=== Section Start ===

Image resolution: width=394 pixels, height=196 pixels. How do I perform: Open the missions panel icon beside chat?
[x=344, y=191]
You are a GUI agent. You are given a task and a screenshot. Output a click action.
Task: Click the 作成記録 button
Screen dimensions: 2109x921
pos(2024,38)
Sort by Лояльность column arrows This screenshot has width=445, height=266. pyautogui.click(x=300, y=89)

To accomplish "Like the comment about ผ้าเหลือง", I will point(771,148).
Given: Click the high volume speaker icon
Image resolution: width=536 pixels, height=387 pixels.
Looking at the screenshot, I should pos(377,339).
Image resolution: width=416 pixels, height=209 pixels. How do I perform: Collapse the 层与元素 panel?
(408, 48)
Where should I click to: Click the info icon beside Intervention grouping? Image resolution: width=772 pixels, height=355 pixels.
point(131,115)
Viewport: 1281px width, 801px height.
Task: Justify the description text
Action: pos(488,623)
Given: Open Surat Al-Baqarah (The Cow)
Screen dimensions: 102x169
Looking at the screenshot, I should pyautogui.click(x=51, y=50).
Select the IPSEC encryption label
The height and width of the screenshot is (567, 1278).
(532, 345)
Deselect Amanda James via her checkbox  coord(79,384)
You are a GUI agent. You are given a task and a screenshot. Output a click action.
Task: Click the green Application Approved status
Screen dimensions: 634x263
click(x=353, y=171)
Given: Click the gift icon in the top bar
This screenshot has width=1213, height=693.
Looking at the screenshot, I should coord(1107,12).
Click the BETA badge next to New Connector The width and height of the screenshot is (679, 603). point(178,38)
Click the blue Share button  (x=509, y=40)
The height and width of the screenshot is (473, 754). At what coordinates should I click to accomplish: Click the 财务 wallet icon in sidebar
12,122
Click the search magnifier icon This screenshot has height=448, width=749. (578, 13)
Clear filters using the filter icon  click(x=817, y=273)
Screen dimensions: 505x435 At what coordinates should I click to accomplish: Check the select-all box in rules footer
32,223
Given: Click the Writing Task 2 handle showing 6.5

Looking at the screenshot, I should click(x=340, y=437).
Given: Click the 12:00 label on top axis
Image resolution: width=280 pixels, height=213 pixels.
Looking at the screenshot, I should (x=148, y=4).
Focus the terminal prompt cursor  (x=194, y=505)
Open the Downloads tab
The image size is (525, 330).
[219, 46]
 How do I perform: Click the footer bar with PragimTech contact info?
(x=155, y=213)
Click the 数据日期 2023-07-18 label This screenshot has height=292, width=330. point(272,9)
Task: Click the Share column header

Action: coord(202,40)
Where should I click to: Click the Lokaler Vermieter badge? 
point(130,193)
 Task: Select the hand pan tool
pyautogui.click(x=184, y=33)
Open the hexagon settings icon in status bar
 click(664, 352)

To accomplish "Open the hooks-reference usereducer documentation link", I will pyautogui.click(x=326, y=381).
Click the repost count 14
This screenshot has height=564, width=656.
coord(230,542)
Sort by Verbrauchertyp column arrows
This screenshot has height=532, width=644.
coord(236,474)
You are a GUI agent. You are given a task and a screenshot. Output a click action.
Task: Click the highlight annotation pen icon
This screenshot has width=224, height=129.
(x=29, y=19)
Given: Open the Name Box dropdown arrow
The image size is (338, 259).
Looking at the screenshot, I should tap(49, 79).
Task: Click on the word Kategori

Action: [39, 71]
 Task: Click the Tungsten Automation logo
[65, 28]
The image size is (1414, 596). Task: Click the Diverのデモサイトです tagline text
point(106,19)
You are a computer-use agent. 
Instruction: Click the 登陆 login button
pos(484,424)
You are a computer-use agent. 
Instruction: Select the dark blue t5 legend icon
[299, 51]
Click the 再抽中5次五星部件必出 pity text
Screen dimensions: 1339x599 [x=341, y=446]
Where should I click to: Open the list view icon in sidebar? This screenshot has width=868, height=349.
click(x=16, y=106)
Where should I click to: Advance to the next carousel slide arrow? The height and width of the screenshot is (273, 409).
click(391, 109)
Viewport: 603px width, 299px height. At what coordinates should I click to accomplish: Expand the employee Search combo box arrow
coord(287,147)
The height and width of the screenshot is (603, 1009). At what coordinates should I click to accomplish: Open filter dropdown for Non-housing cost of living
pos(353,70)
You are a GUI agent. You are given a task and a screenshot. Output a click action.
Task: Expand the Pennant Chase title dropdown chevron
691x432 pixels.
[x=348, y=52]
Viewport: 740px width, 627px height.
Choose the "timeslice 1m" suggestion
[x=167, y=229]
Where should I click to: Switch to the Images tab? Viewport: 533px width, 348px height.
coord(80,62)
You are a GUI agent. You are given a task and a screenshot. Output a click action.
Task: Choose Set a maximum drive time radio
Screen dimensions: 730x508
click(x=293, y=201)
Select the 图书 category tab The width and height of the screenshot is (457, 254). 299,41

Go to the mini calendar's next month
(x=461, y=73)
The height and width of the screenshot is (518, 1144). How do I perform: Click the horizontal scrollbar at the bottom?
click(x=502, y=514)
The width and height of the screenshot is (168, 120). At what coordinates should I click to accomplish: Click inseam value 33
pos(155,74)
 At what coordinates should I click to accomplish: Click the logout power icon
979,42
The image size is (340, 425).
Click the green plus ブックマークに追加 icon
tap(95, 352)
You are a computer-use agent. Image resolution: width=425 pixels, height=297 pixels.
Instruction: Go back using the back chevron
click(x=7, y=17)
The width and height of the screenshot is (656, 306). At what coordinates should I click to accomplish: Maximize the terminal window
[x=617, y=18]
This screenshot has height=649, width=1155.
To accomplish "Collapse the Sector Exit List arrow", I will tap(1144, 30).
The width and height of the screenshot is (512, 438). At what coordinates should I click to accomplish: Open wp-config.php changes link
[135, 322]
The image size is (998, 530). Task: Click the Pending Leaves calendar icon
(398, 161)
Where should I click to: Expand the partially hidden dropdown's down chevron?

=== Section End ===

• GOAL OF THE EXERCISE:
Each entry must be printed again exactly as given.

• REPLY:
Image resolution: width=394 pixels, height=196 pixels. How do I perform: Open the missions panel icon beside chat?
[x=344, y=191]
You are a GUI agent. You are given a task and a screenshot. Output a click action.
Task: Click the 作成記録 button
Screen dimensions: 2109x921
pos(2024,38)
Sort by Лояльность column arrows This screenshot has width=445, height=266. pyautogui.click(x=300, y=89)

To accomplish "Like the comment about ผ้าเหลือง", I will point(771,148).
Given: Click the high volume speaker icon
Image resolution: width=536 pixels, height=387 pixels.
Looking at the screenshot, I should pos(377,339).
Image resolution: width=416 pixels, height=209 pixels. How do I perform: Collapse the 层与元素 panel?
(408, 48)
Where should I click to: Click the info icon beside Intervention grouping? Image resolution: width=772 pixels, height=355 pixels.
point(131,115)
Viewport: 1281px width, 801px height.
Task: Justify the description text
Action: pos(488,623)
Given: Open Surat Al-Baqarah (The Cow)
Screen dimensions: 102x169
Looking at the screenshot, I should pyautogui.click(x=51, y=50).
Select the IPSEC encryption label
The height and width of the screenshot is (567, 1278).
(532, 345)
Deselect Amanda James via her checkbox  coord(79,384)
You are a GUI agent. You are given a task and a screenshot. Output a click action.
Task: Click the green Application Approved status
Screen dimensions: 634x263
click(x=353, y=171)
Given: Click the gift icon in the top bar
This screenshot has width=1213, height=693.
Looking at the screenshot, I should coord(1107,12).
Click the BETA badge next to New Connector The width and height of the screenshot is (679, 603). point(178,38)
Click the blue Share button  (x=509, y=40)
The height and width of the screenshot is (473, 754). At what coordinates should I click to accomplish: Click the 财务 wallet icon in sidebar
12,122
Click the search magnifier icon This screenshot has height=448, width=749. (578, 13)
Clear filters using the filter icon  click(x=817, y=273)
Screen dimensions: 505x435 At what coordinates should I click to accomplish: Check the select-all box in rules footer
32,223
Given: Click the Writing Task 2 handle showing 6.5

Looking at the screenshot, I should click(x=340, y=437).
Given: Click the 12:00 label on top axis
Image resolution: width=280 pixels, height=213 pixels.
Looking at the screenshot, I should (x=148, y=4).
Focus the terminal prompt cursor  (x=194, y=505)
Open the Downloads tab
The image size is (525, 330).
[219, 46]
 How do I perform: Click the footer bar with PragimTech contact info?
(x=155, y=213)
Click the 数据日期 2023-07-18 label This screenshot has height=292, width=330. point(272,9)
Task: Click the Share column header

Action: coord(202,40)
Where should I click to: Click the Lokaler Vermieter badge? 
point(130,193)
 Task: Select the hand pan tool
pyautogui.click(x=184, y=33)
Open the hexagon settings icon in status bar
 click(664, 352)

To accomplish "Open the hooks-reference usereducer documentation link", I will pyautogui.click(x=326, y=381).
Click the repost count 14
This screenshot has height=564, width=656.
coord(230,542)
Sort by Verbrauchertyp column arrows
This screenshot has height=532, width=644.
coord(236,474)
You are a GUI agent. You are given a task and a screenshot. Output a click action.
Task: Click the highlight annotation pen icon
This screenshot has width=224, height=129.
(x=29, y=19)
Given: Open the Name Box dropdown arrow
The image size is (338, 259).
Looking at the screenshot, I should tap(49, 79).
Task: Click on the word Kategori

Action: [39, 71]
 Task: Click the Tungsten Automation logo
[65, 28]
The image size is (1414, 596). Task: Click the Diverのデモサイトです tagline text
point(106,19)
You are a computer-use agent. 
Instruction: Click the 登陆 login button
pos(484,424)
You are a computer-use agent. 
Instruction: Select the dark blue t5 legend icon
[299, 51]
Click the 再抽中5次五星部件必出 pity text
Screen dimensions: 1339x599 [x=341, y=446]
Where should I click to: Open the list view icon in sidebar? This screenshot has width=868, height=349.
click(x=16, y=106)
Where should I click to: Advance to the next carousel slide arrow? The height and width of the screenshot is (273, 409).
click(391, 109)
Viewport: 603px width, 299px height. At what coordinates should I click to accomplish: Expand the employee Search combo box arrow
coord(287,147)
The height and width of the screenshot is (603, 1009). At what coordinates should I click to accomplish: Open filter dropdown for Non-housing cost of living
pos(353,70)
You are a GUI agent. You are given a task and a screenshot. Output a click action.
Task: Expand the Pennant Chase title dropdown chevron
691x432 pixels.
[x=348, y=52]
Viewport: 740px width, 627px height.
Choose the "timeslice 1m" suggestion
[x=167, y=229]
Where should I click to: Switch to the Images tab? Viewport: 533px width, 348px height.
coord(80,62)
You are a GUI agent. You are given a task and a screenshot. Output a click action.
Task: Choose Set a maximum drive time radio
Screen dimensions: 730x508
click(x=293, y=201)
Select the 图书 category tab The width and height of the screenshot is (457, 254). 299,41

Go to the mini calendar's next month
(x=461, y=73)
The height and width of the screenshot is (518, 1144). How do I perform: Click the horizontal scrollbar at the bottom?
click(x=502, y=514)
The width and height of the screenshot is (168, 120). At what coordinates should I click to accomplish: Click inseam value 33
pos(155,74)
 At what coordinates should I click to accomplish: Click the logout power icon
979,42
The image size is (340, 425).
Click the green plus ブックマークに追加 icon
tap(95, 352)
You are a computer-use agent. Image resolution: width=425 pixels, height=297 pixels.
Instruction: Go back using the back chevron
click(x=7, y=17)
The width and height of the screenshot is (656, 306). At what coordinates should I click to accomplish: Maximize the terminal window
[x=617, y=18]
This screenshot has height=649, width=1155.
To accomplish "Collapse the Sector Exit List arrow", I will tap(1144, 30).
The width and height of the screenshot is (512, 438). At what coordinates should I click to accomplish: Open wp-config.php changes link
[135, 322]
The image size is (998, 530). Task: Click the Pending Leaves calendar icon
(398, 161)
Where should I click to: Expand the partially hidden dropdown's down chevron?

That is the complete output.